- [TASK STATEMENT] Please write out all the data exactly as shown.

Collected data
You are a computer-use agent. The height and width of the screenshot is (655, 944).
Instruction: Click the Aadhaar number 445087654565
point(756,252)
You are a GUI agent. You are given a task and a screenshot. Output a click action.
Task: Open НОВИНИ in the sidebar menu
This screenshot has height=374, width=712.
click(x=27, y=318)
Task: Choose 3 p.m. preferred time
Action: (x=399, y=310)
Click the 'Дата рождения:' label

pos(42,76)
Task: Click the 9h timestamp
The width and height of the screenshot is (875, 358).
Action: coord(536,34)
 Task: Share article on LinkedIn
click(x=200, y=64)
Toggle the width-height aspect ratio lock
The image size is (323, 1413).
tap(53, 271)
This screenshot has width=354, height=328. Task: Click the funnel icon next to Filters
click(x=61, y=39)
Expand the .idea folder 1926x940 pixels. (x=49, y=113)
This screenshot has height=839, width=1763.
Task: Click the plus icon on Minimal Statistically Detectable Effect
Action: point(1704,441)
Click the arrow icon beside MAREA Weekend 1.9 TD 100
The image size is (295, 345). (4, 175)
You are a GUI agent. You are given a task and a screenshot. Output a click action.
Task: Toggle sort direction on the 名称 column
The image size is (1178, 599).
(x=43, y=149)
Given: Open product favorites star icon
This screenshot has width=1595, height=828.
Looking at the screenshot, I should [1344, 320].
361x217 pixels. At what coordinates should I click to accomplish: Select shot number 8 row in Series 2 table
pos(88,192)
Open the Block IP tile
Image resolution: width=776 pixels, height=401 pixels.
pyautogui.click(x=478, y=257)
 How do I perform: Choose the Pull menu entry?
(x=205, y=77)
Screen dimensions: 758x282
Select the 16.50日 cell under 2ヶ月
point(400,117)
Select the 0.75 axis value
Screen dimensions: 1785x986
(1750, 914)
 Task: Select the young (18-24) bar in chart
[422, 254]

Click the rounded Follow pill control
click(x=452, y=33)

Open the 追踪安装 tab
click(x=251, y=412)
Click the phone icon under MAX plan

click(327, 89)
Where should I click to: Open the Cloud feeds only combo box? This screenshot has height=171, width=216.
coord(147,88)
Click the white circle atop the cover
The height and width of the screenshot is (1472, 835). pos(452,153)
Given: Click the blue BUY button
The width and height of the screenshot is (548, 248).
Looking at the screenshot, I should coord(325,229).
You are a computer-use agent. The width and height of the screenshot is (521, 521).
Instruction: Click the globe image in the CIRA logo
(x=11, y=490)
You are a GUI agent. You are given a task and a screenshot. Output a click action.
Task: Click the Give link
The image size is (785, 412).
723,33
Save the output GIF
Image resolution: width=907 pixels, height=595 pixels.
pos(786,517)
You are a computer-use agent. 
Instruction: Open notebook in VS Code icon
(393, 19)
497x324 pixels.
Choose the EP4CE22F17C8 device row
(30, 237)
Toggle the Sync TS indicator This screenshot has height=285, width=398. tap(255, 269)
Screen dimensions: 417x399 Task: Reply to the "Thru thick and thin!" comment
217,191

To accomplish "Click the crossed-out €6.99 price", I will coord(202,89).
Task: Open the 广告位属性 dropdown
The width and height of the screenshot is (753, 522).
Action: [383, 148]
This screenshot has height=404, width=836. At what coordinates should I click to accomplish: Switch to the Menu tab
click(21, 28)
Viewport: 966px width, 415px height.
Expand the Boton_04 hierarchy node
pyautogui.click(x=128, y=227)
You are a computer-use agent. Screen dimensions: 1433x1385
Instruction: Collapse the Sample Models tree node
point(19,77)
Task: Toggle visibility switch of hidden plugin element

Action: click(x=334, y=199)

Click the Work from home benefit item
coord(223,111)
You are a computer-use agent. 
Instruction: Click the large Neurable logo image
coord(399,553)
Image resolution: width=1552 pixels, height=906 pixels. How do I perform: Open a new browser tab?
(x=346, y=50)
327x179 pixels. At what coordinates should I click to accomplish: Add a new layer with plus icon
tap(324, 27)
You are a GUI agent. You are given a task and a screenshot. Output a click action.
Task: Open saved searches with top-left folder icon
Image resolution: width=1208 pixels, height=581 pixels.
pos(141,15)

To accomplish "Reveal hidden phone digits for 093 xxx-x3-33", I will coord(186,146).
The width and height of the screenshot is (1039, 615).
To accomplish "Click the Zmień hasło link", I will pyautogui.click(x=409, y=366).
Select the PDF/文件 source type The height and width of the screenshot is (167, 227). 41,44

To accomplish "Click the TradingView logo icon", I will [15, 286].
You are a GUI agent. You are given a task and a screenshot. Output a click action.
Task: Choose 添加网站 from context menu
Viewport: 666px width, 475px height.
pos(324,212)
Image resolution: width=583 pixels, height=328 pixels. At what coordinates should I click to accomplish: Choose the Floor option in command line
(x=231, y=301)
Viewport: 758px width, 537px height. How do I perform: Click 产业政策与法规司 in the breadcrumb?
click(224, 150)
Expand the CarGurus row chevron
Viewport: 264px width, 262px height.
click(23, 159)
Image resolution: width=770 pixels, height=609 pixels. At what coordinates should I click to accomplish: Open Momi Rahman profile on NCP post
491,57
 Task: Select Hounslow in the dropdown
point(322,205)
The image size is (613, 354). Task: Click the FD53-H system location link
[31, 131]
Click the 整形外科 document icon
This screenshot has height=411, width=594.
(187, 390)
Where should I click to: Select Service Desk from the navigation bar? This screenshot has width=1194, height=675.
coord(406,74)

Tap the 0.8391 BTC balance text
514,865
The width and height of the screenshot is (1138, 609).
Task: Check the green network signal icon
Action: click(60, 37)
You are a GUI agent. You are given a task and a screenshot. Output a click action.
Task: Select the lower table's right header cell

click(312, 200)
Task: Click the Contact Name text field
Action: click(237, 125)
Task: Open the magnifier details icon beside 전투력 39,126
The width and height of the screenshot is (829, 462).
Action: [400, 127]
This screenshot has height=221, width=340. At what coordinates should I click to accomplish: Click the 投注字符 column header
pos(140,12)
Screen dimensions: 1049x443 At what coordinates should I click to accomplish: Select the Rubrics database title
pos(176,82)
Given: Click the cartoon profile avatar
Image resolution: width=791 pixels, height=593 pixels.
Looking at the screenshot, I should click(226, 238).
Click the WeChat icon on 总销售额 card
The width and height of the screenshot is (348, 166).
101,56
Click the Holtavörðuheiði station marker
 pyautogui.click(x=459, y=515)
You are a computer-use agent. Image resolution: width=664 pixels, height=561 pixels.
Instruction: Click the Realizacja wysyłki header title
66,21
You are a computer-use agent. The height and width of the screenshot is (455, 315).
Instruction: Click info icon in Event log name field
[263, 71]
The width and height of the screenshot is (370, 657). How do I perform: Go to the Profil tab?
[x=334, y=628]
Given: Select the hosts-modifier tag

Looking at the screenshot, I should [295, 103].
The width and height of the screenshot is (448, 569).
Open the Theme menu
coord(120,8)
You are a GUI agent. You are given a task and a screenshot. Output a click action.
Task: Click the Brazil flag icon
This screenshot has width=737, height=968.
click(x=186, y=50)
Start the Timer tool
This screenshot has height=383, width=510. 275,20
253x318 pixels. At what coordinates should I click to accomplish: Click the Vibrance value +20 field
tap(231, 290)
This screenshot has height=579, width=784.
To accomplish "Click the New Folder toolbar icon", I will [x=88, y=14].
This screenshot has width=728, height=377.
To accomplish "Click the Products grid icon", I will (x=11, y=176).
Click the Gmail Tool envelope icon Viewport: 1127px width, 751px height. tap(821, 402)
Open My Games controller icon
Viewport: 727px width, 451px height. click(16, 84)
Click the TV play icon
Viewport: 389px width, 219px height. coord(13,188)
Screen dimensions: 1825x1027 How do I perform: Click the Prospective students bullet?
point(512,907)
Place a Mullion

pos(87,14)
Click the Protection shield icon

- [EXERCISE RESULT]
You are a computer-use agent. The height and width of the screenshot is (655, 944).
Instruction: Click the Aadhaar number 445087654565
point(756,252)
You are a GUI agent. You are given a task and a screenshot. Output a click action.
Task: Open НОВИНИ in the sidebar menu
This screenshot has height=374, width=712.
click(x=27, y=318)
Task: Choose 3 p.m. preferred time
Action: (x=399, y=310)
Click the 'Дата рождения:' label

pos(42,76)
Task: Click the 9h timestamp
The width and height of the screenshot is (875, 358).
Action: coord(536,34)
 Task: Share article on LinkedIn
click(x=200, y=64)
Toggle the width-height aspect ratio lock
The image size is (323, 1413).
tap(53, 271)
This screenshot has width=354, height=328. Task: Click the funnel icon next to Filters
click(x=61, y=39)
Expand the .idea folder 1926x940 pixels. (x=49, y=113)
This screenshot has height=839, width=1763.
Task: Click the plus icon on Minimal Statistically Detectable Effect
Action: point(1704,441)
Click the arrow icon beside MAREA Weekend 1.9 TD 100
The image size is (295, 345). (4, 175)
You are a GUI agent. You are given a task and a screenshot. Output a click action.
Task: Toggle sort direction on the 名称 column
The image size is (1178, 599).
(x=43, y=149)
Given: Open product favorites star icon
This screenshot has width=1595, height=828.
Looking at the screenshot, I should [1344, 320].
361x217 pixels. At what coordinates should I click to accomplish: Select shot number 8 row in Series 2 table
pos(88,192)
Open the Block IP tile
Image resolution: width=776 pixels, height=401 pixels.
pyautogui.click(x=478, y=257)
 How do I perform: Choose the Pull menu entry?
(x=205, y=77)
Screen dimensions: 758x282
Select the 16.50日 cell under 2ヶ月
point(400,117)
Select the 0.75 axis value
Screen dimensions: 1785x986
(1750, 914)
 Task: Select the young (18-24) bar in chart
[422, 254]

Click the rounded Follow pill control
click(x=452, y=33)

Open the 追踪安装 tab
click(x=251, y=412)
Click the phone icon under MAX plan

click(327, 89)
Where should I click to: Open the Cloud feeds only combo box? This screenshot has height=171, width=216.
coord(147,88)
Click the white circle atop the cover
The height and width of the screenshot is (1472, 835). pos(452,153)
Given: Click the blue BUY button
The width and height of the screenshot is (548, 248).
Looking at the screenshot, I should coord(325,229).
You are a computer-use agent. The width and height of the screenshot is (521, 521).
Instruction: Click the globe image in the CIRA logo
(x=11, y=490)
You are a GUI agent. You are given a task and a screenshot. Output a click action.
Task: Click the Give link
The image size is (785, 412).
723,33
Save the output GIF
Image resolution: width=907 pixels, height=595 pixels.
pos(786,517)
You are a computer-use agent. 
Instruction: Open notebook in VS Code icon
(393, 19)
497x324 pixels.
Choose the EP4CE22F17C8 device row
(30, 237)
Toggle the Sync TS indicator This screenshot has height=285, width=398. tap(255, 269)
Screen dimensions: 417x399 Task: Reply to the "Thru thick and thin!" comment
217,191

To accomplish "Click the crossed-out €6.99 price", I will coord(202,89).
Task: Open the 广告位属性 dropdown
The width and height of the screenshot is (753, 522).
Action: [383, 148]
This screenshot has height=404, width=836. At what coordinates should I click to accomplish: Switch to the Menu tab
click(21, 28)
Viewport: 966px width, 415px height.
Expand the Boton_04 hierarchy node
pyautogui.click(x=128, y=227)
You are a computer-use agent. Screen dimensions: 1433x1385
Instruction: Collapse the Sample Models tree node
point(19,77)
Task: Toggle visibility switch of hidden plugin element

Action: click(x=334, y=199)

Click the Work from home benefit item
coord(223,111)
You are a computer-use agent. 
Instruction: Click the large Neurable logo image
coord(399,553)
Image resolution: width=1552 pixels, height=906 pixels. How do I perform: Open a new browser tab?
(x=346, y=50)
327x179 pixels. At what coordinates should I click to accomplish: Add a new layer with plus icon
tap(324, 27)
You are a GUI agent. You are given a task and a screenshot. Output a click action.
Task: Open saved searches with top-left folder icon
Image resolution: width=1208 pixels, height=581 pixels.
pos(141,15)

To accomplish "Reveal hidden phone digits for 093 xxx-x3-33", I will coord(186,146).
The width and height of the screenshot is (1039, 615).
To accomplish "Click the Zmień hasło link", I will pyautogui.click(x=409, y=366).
Select the PDF/文件 source type The height and width of the screenshot is (167, 227). 41,44

To accomplish "Click the TradingView logo icon", I will [15, 286].
You are a GUI agent. You are given a task and a screenshot. Output a click action.
Task: Choose 添加网站 from context menu
Viewport: 666px width, 475px height.
pos(324,212)
Image resolution: width=583 pixels, height=328 pixels. At what coordinates should I click to accomplish: Choose the Floor option in command line
(x=231, y=301)
Viewport: 758px width, 537px height. How do I perform: Click 产业政策与法规司 in the breadcrumb?
click(224, 150)
Expand the CarGurus row chevron
Viewport: 264px width, 262px height.
click(23, 159)
Image resolution: width=770 pixels, height=609 pixels. At what coordinates should I click to accomplish: Open Momi Rahman profile on NCP post
491,57
 Task: Select Hounslow in the dropdown
point(322,205)
The image size is (613, 354). Task: Click the FD53-H system location link
[31, 131]
Click the 整形外科 document icon
This screenshot has height=411, width=594.
(187, 390)
Where should I click to: Select Service Desk from the navigation bar? This screenshot has width=1194, height=675.
coord(406,74)

Tap the 0.8391 BTC balance text
514,865
The width and height of the screenshot is (1138, 609).
Task: Check the green network signal icon
Action: click(60, 37)
You are a GUI agent. You are given a task and a screenshot. Output a click action.
Task: Select the lower table's right header cell

click(312, 200)
Task: Click the Contact Name text field
Action: click(237, 125)
Task: Open the magnifier details icon beside 전투력 39,126
The width and height of the screenshot is (829, 462).
Action: [400, 127]
This screenshot has height=221, width=340. At what coordinates should I click to accomplish: Click the 投注字符 column header
pos(140,12)
Screen dimensions: 1049x443 At what coordinates should I click to accomplish: Select the Rubrics database title
pos(176,82)
Given: Click the cartoon profile avatar
Image resolution: width=791 pixels, height=593 pixels.
Looking at the screenshot, I should click(226, 238).
Click the WeChat icon on 总销售额 card
The width and height of the screenshot is (348, 166).
101,56
Click the Holtavörðuheiði station marker
 pyautogui.click(x=459, y=515)
You are a computer-use agent. Image resolution: width=664 pixels, height=561 pixels.
Instruction: Click the Realizacja wysyłki header title
66,21
You are a computer-use agent. The height and width of the screenshot is (455, 315).
Instruction: Click info icon in Event log name field
[263, 71]
The width and height of the screenshot is (370, 657). How do I perform: Go to the Profil tab?
[x=334, y=628]
Given: Select the hosts-modifier tag

Looking at the screenshot, I should [295, 103].
The width and height of the screenshot is (448, 569).
Open the Theme menu
coord(120,8)
You are a GUI agent. You are given a task and a screenshot. Output a click action.
Task: Click the Brazil flag icon
This screenshot has width=737, height=968.
click(x=186, y=50)
Start the Timer tool
This screenshot has height=383, width=510. 275,20
253x318 pixels. At what coordinates should I click to accomplish: Click the Vibrance value +20 field
tap(231, 290)
This screenshot has height=579, width=784.
To accomplish "Click the New Folder toolbar icon", I will [x=88, y=14].
This screenshot has width=728, height=377.
To accomplish "Click the Products grid icon", I will (x=11, y=176).
Click the Gmail Tool envelope icon Viewport: 1127px width, 751px height. tap(821, 402)
Open My Games controller icon
Viewport: 727px width, 451px height. click(16, 84)
Click the TV play icon
Viewport: 389px width, 219px height. coord(13,188)
Screen dimensions: 1825x1027 How do I perform: Click the Prospective students bullet?
point(512,907)
Place a Mullion

pos(87,14)
Click the Protection shield icon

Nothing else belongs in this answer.